- _Recorded data_
═══
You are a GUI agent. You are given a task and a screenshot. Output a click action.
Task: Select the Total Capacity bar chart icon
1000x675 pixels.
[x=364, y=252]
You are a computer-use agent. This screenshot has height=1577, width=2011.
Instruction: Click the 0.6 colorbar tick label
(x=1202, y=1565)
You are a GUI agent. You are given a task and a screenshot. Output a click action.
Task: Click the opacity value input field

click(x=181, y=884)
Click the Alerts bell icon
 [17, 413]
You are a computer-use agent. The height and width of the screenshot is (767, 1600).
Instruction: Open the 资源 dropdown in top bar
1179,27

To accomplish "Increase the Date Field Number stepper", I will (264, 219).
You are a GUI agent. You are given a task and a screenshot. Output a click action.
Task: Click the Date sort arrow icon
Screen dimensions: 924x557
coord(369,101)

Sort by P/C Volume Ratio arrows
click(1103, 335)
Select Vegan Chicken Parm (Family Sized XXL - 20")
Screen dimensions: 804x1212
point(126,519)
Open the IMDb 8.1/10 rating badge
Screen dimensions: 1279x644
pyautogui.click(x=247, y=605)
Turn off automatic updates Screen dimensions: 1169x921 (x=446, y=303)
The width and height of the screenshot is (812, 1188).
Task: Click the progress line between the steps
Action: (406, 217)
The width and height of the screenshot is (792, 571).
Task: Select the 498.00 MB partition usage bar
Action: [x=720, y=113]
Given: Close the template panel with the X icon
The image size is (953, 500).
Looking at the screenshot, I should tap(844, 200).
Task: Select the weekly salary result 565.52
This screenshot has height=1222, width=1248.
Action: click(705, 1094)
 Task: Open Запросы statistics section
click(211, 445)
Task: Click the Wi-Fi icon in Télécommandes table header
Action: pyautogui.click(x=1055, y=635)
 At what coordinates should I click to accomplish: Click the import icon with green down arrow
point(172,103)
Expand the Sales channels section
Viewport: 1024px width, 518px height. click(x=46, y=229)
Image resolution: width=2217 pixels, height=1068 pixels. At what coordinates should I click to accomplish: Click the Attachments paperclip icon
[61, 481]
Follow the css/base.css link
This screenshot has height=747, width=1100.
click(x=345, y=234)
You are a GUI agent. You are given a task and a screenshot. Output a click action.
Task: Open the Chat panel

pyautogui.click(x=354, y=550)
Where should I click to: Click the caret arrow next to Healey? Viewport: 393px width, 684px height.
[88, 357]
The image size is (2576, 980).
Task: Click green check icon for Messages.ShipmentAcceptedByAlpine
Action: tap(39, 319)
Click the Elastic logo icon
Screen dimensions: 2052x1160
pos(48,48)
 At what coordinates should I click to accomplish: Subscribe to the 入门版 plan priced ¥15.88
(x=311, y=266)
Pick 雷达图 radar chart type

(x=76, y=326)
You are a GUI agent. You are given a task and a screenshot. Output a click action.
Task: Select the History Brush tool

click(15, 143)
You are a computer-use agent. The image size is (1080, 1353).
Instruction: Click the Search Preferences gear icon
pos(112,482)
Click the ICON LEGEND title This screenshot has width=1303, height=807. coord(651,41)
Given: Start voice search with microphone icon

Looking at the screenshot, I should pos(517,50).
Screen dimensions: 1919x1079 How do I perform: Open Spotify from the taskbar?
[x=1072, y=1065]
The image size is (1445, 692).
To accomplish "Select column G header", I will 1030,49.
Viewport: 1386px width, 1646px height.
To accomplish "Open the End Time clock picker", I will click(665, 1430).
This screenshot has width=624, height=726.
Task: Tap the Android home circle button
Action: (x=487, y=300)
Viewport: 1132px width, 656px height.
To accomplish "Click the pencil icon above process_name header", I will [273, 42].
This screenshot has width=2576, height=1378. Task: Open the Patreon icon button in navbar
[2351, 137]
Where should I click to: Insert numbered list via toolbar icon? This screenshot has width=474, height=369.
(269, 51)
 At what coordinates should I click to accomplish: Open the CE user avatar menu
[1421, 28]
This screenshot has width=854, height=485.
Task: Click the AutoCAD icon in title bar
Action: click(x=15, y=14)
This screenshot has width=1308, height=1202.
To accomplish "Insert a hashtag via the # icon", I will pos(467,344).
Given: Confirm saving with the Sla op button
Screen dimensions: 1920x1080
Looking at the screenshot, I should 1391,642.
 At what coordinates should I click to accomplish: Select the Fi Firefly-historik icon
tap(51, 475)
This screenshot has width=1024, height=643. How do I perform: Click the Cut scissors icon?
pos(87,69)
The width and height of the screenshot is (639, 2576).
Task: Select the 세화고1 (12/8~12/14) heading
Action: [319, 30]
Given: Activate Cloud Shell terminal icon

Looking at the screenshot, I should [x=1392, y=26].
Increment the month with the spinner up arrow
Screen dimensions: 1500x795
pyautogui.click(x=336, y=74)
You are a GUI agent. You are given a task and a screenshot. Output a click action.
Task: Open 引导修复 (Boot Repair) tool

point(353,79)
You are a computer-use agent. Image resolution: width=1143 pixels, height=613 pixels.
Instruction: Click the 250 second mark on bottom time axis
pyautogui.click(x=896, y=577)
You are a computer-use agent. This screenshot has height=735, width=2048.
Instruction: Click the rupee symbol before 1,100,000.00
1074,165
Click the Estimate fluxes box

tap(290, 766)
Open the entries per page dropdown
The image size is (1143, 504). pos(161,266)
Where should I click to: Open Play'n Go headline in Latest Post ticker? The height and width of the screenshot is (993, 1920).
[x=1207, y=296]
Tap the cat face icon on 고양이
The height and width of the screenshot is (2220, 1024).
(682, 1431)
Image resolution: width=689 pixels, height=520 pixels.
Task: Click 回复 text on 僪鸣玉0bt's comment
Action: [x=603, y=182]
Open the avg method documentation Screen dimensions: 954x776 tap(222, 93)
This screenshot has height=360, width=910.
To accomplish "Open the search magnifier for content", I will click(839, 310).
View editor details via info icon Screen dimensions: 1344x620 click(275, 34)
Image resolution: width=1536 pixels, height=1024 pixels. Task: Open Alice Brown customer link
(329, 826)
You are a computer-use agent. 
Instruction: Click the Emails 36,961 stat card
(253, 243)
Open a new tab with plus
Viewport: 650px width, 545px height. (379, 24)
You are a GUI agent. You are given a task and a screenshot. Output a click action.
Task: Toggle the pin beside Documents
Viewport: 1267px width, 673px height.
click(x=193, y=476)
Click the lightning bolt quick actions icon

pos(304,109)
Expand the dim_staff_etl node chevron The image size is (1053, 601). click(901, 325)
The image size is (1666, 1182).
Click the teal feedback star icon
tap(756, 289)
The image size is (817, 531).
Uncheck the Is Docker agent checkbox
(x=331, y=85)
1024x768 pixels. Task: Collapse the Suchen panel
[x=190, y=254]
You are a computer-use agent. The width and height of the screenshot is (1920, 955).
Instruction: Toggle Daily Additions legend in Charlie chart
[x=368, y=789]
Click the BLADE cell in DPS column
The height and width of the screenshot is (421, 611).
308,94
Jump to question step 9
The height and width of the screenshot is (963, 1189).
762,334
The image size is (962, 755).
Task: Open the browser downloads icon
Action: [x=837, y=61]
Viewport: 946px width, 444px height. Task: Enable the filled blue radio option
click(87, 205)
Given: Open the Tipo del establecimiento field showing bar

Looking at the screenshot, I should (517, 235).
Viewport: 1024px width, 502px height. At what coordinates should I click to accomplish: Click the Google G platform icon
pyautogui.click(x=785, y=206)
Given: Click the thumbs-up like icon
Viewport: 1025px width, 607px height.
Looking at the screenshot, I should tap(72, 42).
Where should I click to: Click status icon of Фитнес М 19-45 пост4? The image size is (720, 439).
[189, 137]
═══
Copy every item above word for word, keeping each line unchanged.

- _Result_
You are a GUI agent. You are given a task and a screenshot. Output a click action.
Task: Select the Total Capacity bar chart icon
1000x675 pixels.
[x=364, y=252]
You are a computer-use agent. This screenshot has height=1577, width=2011.
Instruction: Click the 0.6 colorbar tick label
(x=1202, y=1565)
You are a GUI agent. You are given a task and a screenshot. Output a click action.
Task: Click the opacity value input field

click(x=181, y=884)
Click the Alerts bell icon
 [17, 413]
You are a computer-use agent. The height and width of the screenshot is (767, 1600).
Instruction: Open the 资源 dropdown in top bar
1179,27

To accomplish "Increase the Date Field Number stepper", I will (264, 219).
You are a GUI agent. You are given a task and a screenshot. Output a click action.
Task: Click the Date sort arrow icon
Screen dimensions: 924x557
coord(369,101)

Sort by P/C Volume Ratio arrows
click(1103, 335)
Select Vegan Chicken Parm (Family Sized XXL - 20")
Screen dimensions: 804x1212
point(126,519)
Open the IMDb 8.1/10 rating badge
Screen dimensions: 1279x644
pyautogui.click(x=247, y=605)
Turn off automatic updates Screen dimensions: 1169x921 (x=446, y=303)
The width and height of the screenshot is (812, 1188).
Task: Click the progress line between the steps
Action: (406, 217)
The width and height of the screenshot is (792, 571).
Task: Select the 498.00 MB partition usage bar
Action: [x=720, y=113]
Given: Close the template panel with the X icon
The image size is (953, 500).
Looking at the screenshot, I should tap(844, 200).
Task: Select the weekly salary result 565.52
This screenshot has height=1222, width=1248.
Action: click(705, 1094)
 Task: Open Запросы statistics section
click(211, 445)
Task: Click the Wi-Fi icon in Télécommandes table header
Action: pyautogui.click(x=1055, y=635)
 At what coordinates should I click to accomplish: Click the import icon with green down arrow
point(172,103)
Expand the Sales channels section
Viewport: 1024px width, 518px height. click(x=46, y=229)
Image resolution: width=2217 pixels, height=1068 pixels. At what coordinates should I click to accomplish: Click the Attachments paperclip icon
[61, 481]
Follow the css/base.css link
This screenshot has height=747, width=1100.
click(x=345, y=234)
You are a GUI agent. You are given a task and a screenshot. Output a click action.
Task: Open the Chat panel

pyautogui.click(x=354, y=550)
Where should I click to: Click the caret arrow next to Healey? Viewport: 393px width, 684px height.
[88, 357]
The image size is (2576, 980).
Task: Click green check icon for Messages.ShipmentAcceptedByAlpine
Action: tap(39, 319)
Click the Elastic logo icon
Screen dimensions: 2052x1160
pos(48,48)
 At what coordinates should I click to accomplish: Subscribe to the 入门版 plan priced ¥15.88
(x=311, y=266)
Pick 雷达图 radar chart type

(x=76, y=326)
You are a GUI agent. You are given a task and a screenshot. Output a click action.
Task: Select the History Brush tool

click(15, 143)
You are a computer-use agent. The image size is (1080, 1353).
Instruction: Click the Search Preferences gear icon
pos(112,482)
Click the ICON LEGEND title This screenshot has width=1303, height=807. coord(651,41)
Given: Start voice search with microphone icon

Looking at the screenshot, I should pos(517,50).
Screen dimensions: 1919x1079 How do I perform: Open Spotify from the taskbar?
[x=1072, y=1065]
The image size is (1445, 692).
To accomplish "Select column G header", I will 1030,49.
Viewport: 1386px width, 1646px height.
To accomplish "Open the End Time clock picker", I will click(665, 1430).
This screenshot has width=624, height=726.
Task: Tap the Android home circle button
Action: (x=487, y=300)
Viewport: 1132px width, 656px height.
To accomplish "Click the pencil icon above process_name header", I will [273, 42].
This screenshot has width=2576, height=1378. Task: Open the Patreon icon button in navbar
[2351, 137]
Where should I click to: Insert numbered list via toolbar icon? This screenshot has width=474, height=369.
(269, 51)
 At what coordinates should I click to accomplish: Open the CE user avatar menu
[1421, 28]
This screenshot has width=854, height=485.
Task: Click the AutoCAD icon in title bar
Action: click(x=15, y=14)
This screenshot has width=1308, height=1202.
To accomplish "Insert a hashtag via the # icon", I will pos(467,344).
Given: Confirm saving with the Sla op button
Screen dimensions: 1920x1080
Looking at the screenshot, I should 1391,642.
 At what coordinates should I click to accomplish: Select the Fi Firefly-historik icon
tap(51, 475)
This screenshot has width=1024, height=643. How do I perform: Click the Cut scissors icon?
pos(87,69)
The width and height of the screenshot is (639, 2576).
Task: Select the 세화고1 (12/8~12/14) heading
Action: [319, 30]
Given: Activate Cloud Shell terminal icon

Looking at the screenshot, I should [x=1392, y=26].
Increment the month with the spinner up arrow
Screen dimensions: 1500x795
pyautogui.click(x=336, y=74)
You are a GUI agent. You are given a task and a screenshot. Output a click action.
Task: Open 引导修复 (Boot Repair) tool

point(353,79)
You are a computer-use agent. Image resolution: width=1143 pixels, height=613 pixels.
Instruction: Click the 250 second mark on bottom time axis
pyautogui.click(x=896, y=577)
You are a computer-use agent. This screenshot has height=735, width=2048.
Instruction: Click the rupee symbol before 1,100,000.00
1074,165
Click the Estimate fluxes box

tap(290, 766)
Open the entries per page dropdown
The image size is (1143, 504). pos(161,266)
Where should I click to: Open Play'n Go headline in Latest Post ticker? The height and width of the screenshot is (993, 1920).
[x=1207, y=296]
Tap the cat face icon on 고양이
The height and width of the screenshot is (2220, 1024).
(682, 1431)
Image resolution: width=689 pixels, height=520 pixels.
Task: Click 回复 text on 僪鸣玉0bt's comment
Action: [x=603, y=182]
Open the avg method documentation Screen dimensions: 954x776 tap(222, 93)
This screenshot has height=360, width=910.
To accomplish "Open the search magnifier for content", I will click(839, 310).
View editor details via info icon Screen dimensions: 1344x620 click(275, 34)
Image resolution: width=1536 pixels, height=1024 pixels. Task: Open Alice Brown customer link
(329, 826)
You are a computer-use agent. 
Instruction: Click the Emails 36,961 stat card
(253, 243)
Open a new tab with plus
Viewport: 650px width, 545px height. (379, 24)
You are a GUI agent. You are given a task and a screenshot. Output a click action.
Task: Toggle the pin beside Documents
Viewport: 1267px width, 673px height.
click(x=193, y=476)
Click the lightning bolt quick actions icon

pos(304,109)
Expand the dim_staff_etl node chevron The image size is (1053, 601). click(901, 325)
The image size is (1666, 1182).
Click the teal feedback star icon
tap(756, 289)
The image size is (817, 531).
Uncheck the Is Docker agent checkbox
(x=331, y=85)
1024x768 pixels. Task: Collapse the Suchen panel
[x=190, y=254]
You are a computer-use agent. The width and height of the screenshot is (1920, 955).
Instruction: Toggle Daily Additions legend in Charlie chart
[x=368, y=789]
Click the BLADE cell in DPS column
The height and width of the screenshot is (421, 611).
308,94
Jump to question step 9
The height and width of the screenshot is (963, 1189).
762,334
The image size is (962, 755).
Task: Open the browser downloads icon
Action: [x=837, y=61]
Viewport: 946px width, 444px height. Task: Enable the filled blue radio option
click(87, 205)
Given: Open the Tipo del establecimiento field showing bar

Looking at the screenshot, I should (517, 235).
Viewport: 1024px width, 502px height. At what coordinates should I click to accomplish: Click the Google G platform icon
pyautogui.click(x=785, y=206)
Given: Click the thumbs-up like icon
Viewport: 1025px width, 607px height.
Looking at the screenshot, I should tap(72, 42).
Where should I click to: Click status icon of Фитнес М 19-45 пост4? The image size is (720, 439).
[189, 137]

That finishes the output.